## [Artikel]
┏━━
Hier wird Filderstadt per Unterschrift gegründet von den fünf damaligen Bürgermeistern Foto: Filderstadt

Filderstadt wird 50. Wie turbulent es bei der Gründung zuging, erzählt einer der damals Beteiligten: Willi Wurster von der SPD.

„Eine Liebesheirat war es auf keinen Fall. Eher eine Vernunftehe.“ So beschreibt Willi Wurster die Gründung der Stadt Filderstadt vor 50 Jahren. Am 1. Januar 1975 schlossen sich die fünf ehemals eigenständigen Gemeinden Bernhausen, Bonlanden, Harthausen, Plattenhardt und Sielmingen zu einer Stadt zusammen. Diese Fusion war Teil der großen Gemeindereform in Baden-Württemberg, bei der die Zahl der Kommunen von 3379 auf 1111 geschrumpft wurde. Im Westen entstand Leinfelden-Echterdingen, im Nordosten Ostfildern, und fürs mittlere Fildergebiet favorisierte die Landesregierung eben die Fünfer-Lösung.

 

„Die Landesregierung wollte, dass Stuttgart starke Partner im Umland hat“, sagt Willi Wurster. In der Bevölkerung jedoch gab es Widerstand gegen die Großfusion, das Gebilde sei als zu groß empfunden worden. Trotzdem: Letztlich blieb den Gemeinden nichts anderes übrig, als sich zu fügen und freiwillig zusammenzuschließen, zumal eine Fusionsprämie in Höhe von 1,76 Millionen D-Mark in Aussicht stand. Am 5. Juni 1974 unterzeichneten die fünf Bürgermeister also den Einigungsvertrag. Der Rest ist Geschichte.
┗━━
## [Aufgabe]
Stimmen die folgenden Aussagen mit dem Artikel überein? Antworte jeweils mit Ja oder Nein und zitiere die entscheidenden Worte des Artikels wörtlich.
1. Filderstadt entstand aus dem Zusammenschluss von fünf Gemeinden.
2. In der Bevölkerung wurde die Großfusion einhellig begrüßt.
3. Der Einigungsvertrag wurde am 1. Januar 1975 unterzeichnet.

## [Material]
┏━━
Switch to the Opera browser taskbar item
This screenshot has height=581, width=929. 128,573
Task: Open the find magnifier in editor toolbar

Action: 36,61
┗━━
## [Lösung]
1. Ja: „Am 1. Januar 1975 schlossen sich die fünf ehemals eigenständigen Gemeinden Bernhausen, Bonlanden, Harthausen, Plattenhardt und Sielmingen zu einer Stadt zusammen.“
2. Nein: „In der Bevölkerung jedoch gab es Widerstand gegen die Großfusion“
3. Nein: „Am 5. Juni 1974 unterzeichneten die fünf Bürgermeister also den Einigungsvertrag.“